Blöderweise ist die Finanzierung aller SPÖ Vorhaben untrennbar mit der Einführung neuer Steuern verknüpft; wenn es aber das eine nicht gibt, kann das andere nicht realisiert werden.
Da die ÖVP der einzige mögliche Koalitionspartner für die SPÖ darstellt, wird sich Babler zur Befriedigung seiner Regierungsavancen vor Nehammer entblößen müssen; also: "Hose runter" und durch … ohne NEOS würde eine 2-er Koalition darüber hinaus zur Zitterpartie; speziell das Programm der pinken Community steht dem der SPÖ aber in zentralen Bereichen diametral gegenüber.
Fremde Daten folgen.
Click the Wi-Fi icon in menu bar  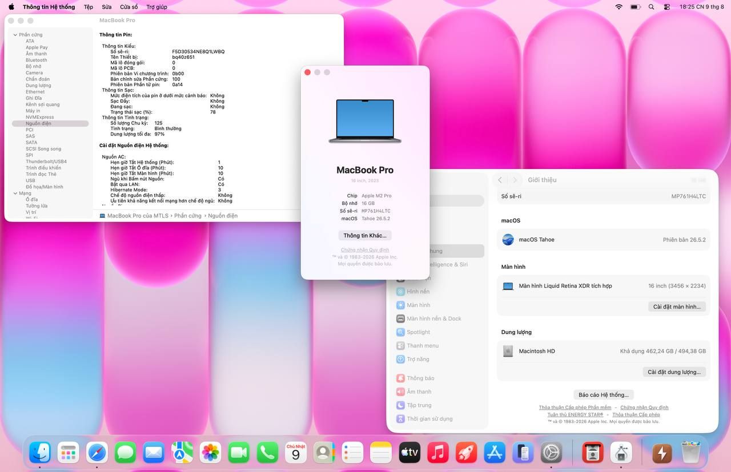coord(619,7)
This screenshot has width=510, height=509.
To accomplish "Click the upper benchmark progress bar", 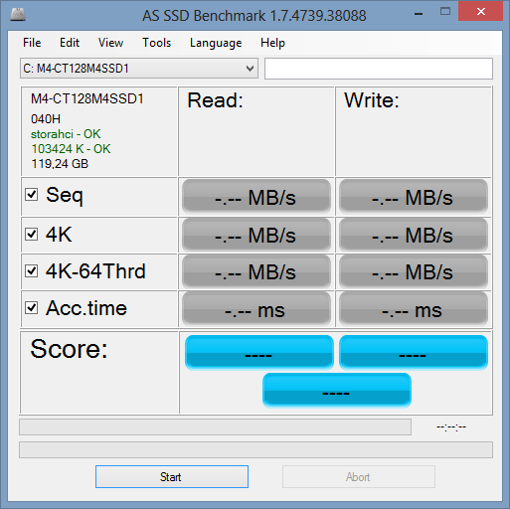I will (215, 427).
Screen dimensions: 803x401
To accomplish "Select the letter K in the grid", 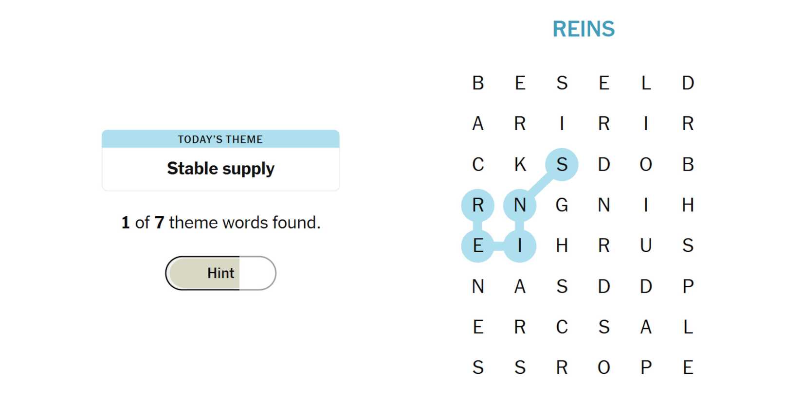I will pos(520,164).

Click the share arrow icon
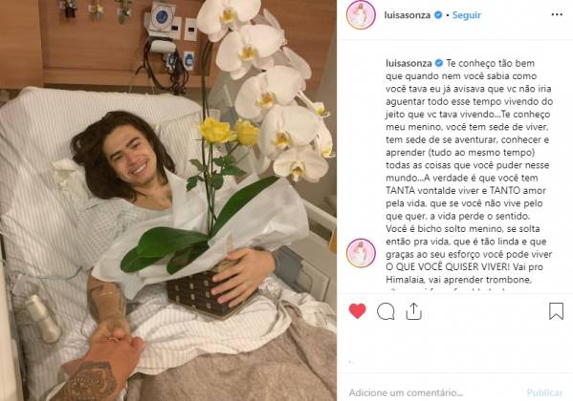pyautogui.click(x=413, y=311)
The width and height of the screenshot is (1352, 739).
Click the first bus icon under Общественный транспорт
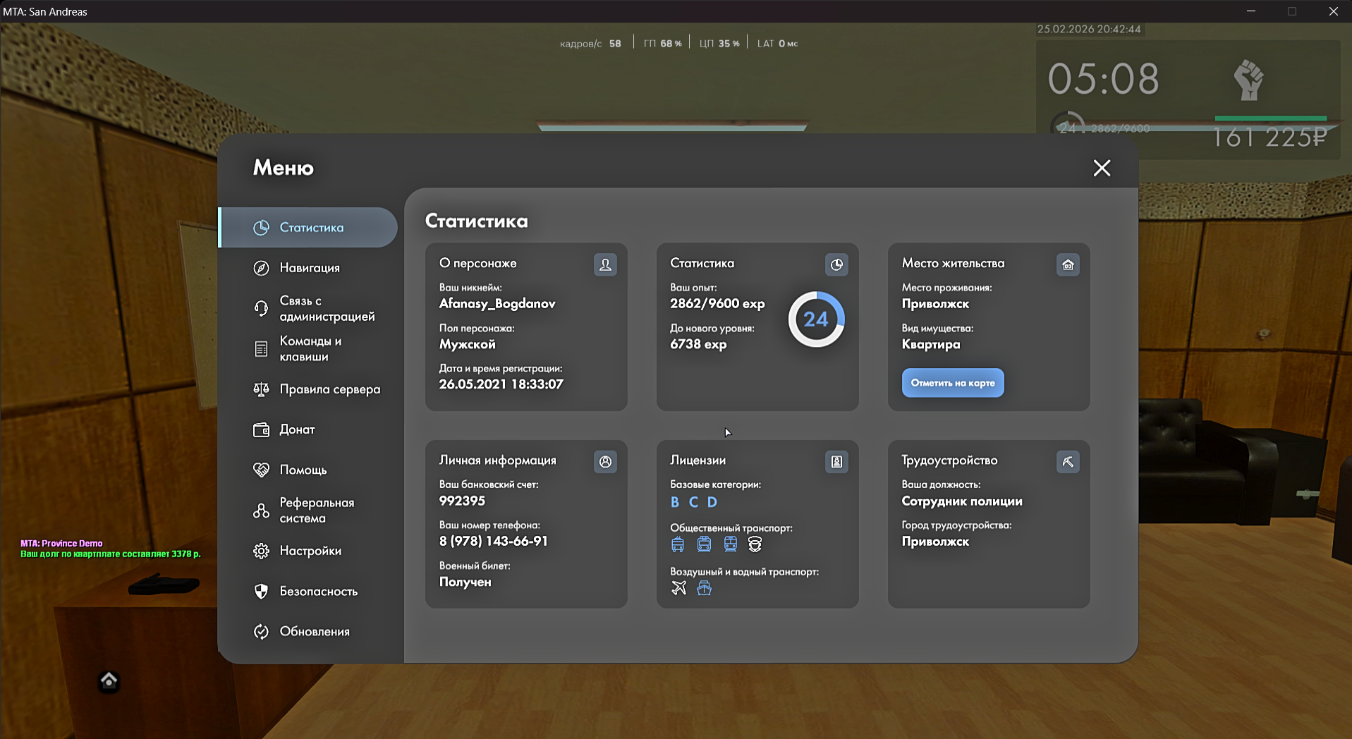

Dass Babler durch seine Machtgelüste der Partei weiteren Schaden zufügen wird, steht bereits jetzt fest; sobald er den Koalitionsvertrag unterschreibt, ist sein eigener und der Absturz der SPÖ vorprogrammiert; dieses Match kann und wird Babler nicht gewinnen; die Präpotenz, mit der Babler neuerdings auftritt, lässt befürchten, dass er bereit ist alles Ideologische zu verraten, um Bürgermeister Ludwigs Wunsch zu erfüllen zu können: Die SPÖ muss in der nächsten Bundesregierung vertreten sein, damit auch in Wien wieder die Kassen klingeln können - es gibt nicht wenige, die für Ludwigs Ansinnen die massive finanziellen Schräglage der Bundeshauptstadt verantwortlich machen; das sei demnach der einzige Grund dafür, dass Babler alles zu unternehmen hätte, dass die SPÖ Regierungsverantwortung erhält; mit den NEOS an Bord ließe sich die Wiener Stadtregierung gleichsam auf ein höheres Niveau anheben.
Babler sollte sich in einer stillen Minute aber vor allem daran erinnern, mit welchen Vorstellungen er am Wahlkampf teilgenommen hat: Er wollte die SPÖ auf Platz 1 führen, selbst Bundeskanzler werden und Österreich 5 Jahre lang regieren - all das haben ihm die WählerInnen nicht ermöglicht. Insofern hat (wieder einmal) der burgenländische Landeshauptmann recht - das Wahlergebnis sei nie und nimmer ein Regierungsauftrag; das wiederum kümmert Babler wenig; er verfolgt eine ganz andere Mission: Um weiterhin an der Spitze der SPÖ verweilen zu dürfen, muss er seinem Protegé jeden Wunsch von den Lippen ablesen und idealiter auch noch erfüllen; wenn Wien, was kolportiert wird, tatsächlich bankrott ist, wird der Ludwig / Babler - Deal erst verständlich; wer, wenn nicht der Bund, soll Wien davor bewahren, sich eidesmäßig offenbaren zu müssen?